Brang Ene, centralditanews- Zain (32) pemuda dari Desa Mata Iyang, Kecamatan Brang Ene Kabupaten Sumbawa Barat mengatakan pada media ini bahwa masyarakat masih awam tentang tahapan pemilu.
“Jangan sosialisasi, spanduk saja tidak ada. Saya sudah cek di desa saya dan saya pastikan tidak ada spanduk,” ucapnya.
Komentar juga muncul dari Sugianto, Pemerhati demokrasi dari Desa Lamusung, Kecamatan Seteluk KSB.
“Masyarakat tidak tahu tahapan pemilu, mereka (KPU, red) di Desa Lamusung sudah sosialisasi, namun hanya sekali dan mengundang beberapa tokoh desa. Maksud saya adalah, mereka harus memanggil masyarakat tataran bawah agar tahu tahapan pemilu. Bukan hanya sebatas tokoh saja, saya yakin tokoh-tokoh tersebut paham pemilu namun berbanding terbalik ketika kita berbicara masyarakat awam,” pungkasnya.
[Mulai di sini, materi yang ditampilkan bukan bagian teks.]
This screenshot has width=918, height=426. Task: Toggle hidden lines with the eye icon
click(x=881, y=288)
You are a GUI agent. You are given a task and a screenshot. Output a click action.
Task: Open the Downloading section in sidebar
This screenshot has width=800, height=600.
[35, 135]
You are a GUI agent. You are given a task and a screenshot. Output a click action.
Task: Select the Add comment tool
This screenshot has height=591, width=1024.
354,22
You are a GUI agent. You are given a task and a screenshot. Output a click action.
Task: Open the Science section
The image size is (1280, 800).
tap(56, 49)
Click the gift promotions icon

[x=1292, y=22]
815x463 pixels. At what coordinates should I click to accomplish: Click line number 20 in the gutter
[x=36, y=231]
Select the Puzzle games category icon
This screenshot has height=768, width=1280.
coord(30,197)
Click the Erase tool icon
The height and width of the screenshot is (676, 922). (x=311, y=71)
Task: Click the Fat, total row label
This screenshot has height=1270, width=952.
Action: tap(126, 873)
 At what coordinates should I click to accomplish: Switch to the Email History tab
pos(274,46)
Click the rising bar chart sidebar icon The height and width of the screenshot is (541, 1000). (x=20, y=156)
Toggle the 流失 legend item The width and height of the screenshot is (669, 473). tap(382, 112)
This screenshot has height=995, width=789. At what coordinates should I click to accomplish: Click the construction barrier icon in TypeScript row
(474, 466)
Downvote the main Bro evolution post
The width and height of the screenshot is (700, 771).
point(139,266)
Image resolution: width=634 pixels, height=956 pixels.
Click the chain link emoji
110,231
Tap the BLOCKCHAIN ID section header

Dilanjutkan olehnya, seharusnya spanduk dipasang di Kantor Desa, Karena semua masyarakat pasti berurusan ke Kantor Desa, selain itu KPU juga harus memasang spanduk di tempat umum. Penyebaran informasi lewat brosur atau panplet seharusnya juga dilakukan. Namun itu tidak dilakukan oleh petugas KPU di tingkat Desa Lamusung. Lalu pertanyaan saya kemana anggaran 14 M lebih itu diperuntukkan?
“Jangan sampai KPU mencederai demokrasi, karena di dialah partisipasi pemilih ditentukan. Anggaran juga harus dibuka ke publik, agar jangan sampai ada yang capek di lapangan dan di satu sisi kaya akan perjalanan dinasnya,” tegasnya.
Media ini juga mewawancarai kasi Intel di Kejaksaan Negeri Sumbawa Barat, I Nengah Ardika mengungkapkan jika pihaknya tidak dimintai melakukan pendampingan anggaran Pilkada. Kejaksaan hanya dilibatkan pada gakumdu yang tugasnya bersosialisasi pada masyarakat agar tidak terjadi pelanggaran Pilkada.
“Untuk tahapan dan pengawasan anggaran kami tidak terlibat, kami hanya dilibatkan dalam mengawasi pelanggaran pada pilkada,”
Namun dibalik itu, dirinya tidak menampikkan jika kejaksaan akan melakukan pemeriksaan jika ada laporan atau kengaduan masyarakat masuk.
Ia menyebutkan salah satu contoh kasus yang pernah disidangkan olehnya waktu bertugas di daerah Lembata NTT.
“Waktu itu terjadi Mark up anggaran Pilkada yang dilakukan oleh Sekretaris dan bendahara KPUD. akibatnya, negara dirugikan 300 juta. Sekretaris dan bendara tersebut dihukum sesuai pasal yang disangkakan padanya,” tutup I Nengah Ardika.
Sementara dihari yang sama, ketua KPU KSB, Denny Saputra, S.Pd mengatakan bahwa KPU KSB sudah mulai melakukan sosialisasi tahapan pemilihan kepala daerah serentak tahun 2020.
“Semenjak penandatangan NPHD (Naskah Perjanjian Hibah Daerah) antara Pemerintah Daerah Sumbawa Barat dengan KPU KSB di bulan Oktober 2019, sosialisasi langsung dilakukan,” ujar Denny, Senin (20/07/2020) di ruang kerjanya.
Dikatakan olehnya bahwa untuk memperkuat sosialisasi tentang tahapan pemilu, KPU KSB bekerjasama dengan perpanjangan tangan mereka di tingkat desa telah melakukan sosialisasi dan memasang satu spanduk per desa di seluruh wilayah Kabupaten Sumbawa Barat.
“Kami telah sosialisasi, kami juga telah memasang satu spanduk tiap desa. Memang ada sedikit kendala ketika bekerja di masa Pandemi Covid-19, namun itu bukan alasan,”. Pungkasnya.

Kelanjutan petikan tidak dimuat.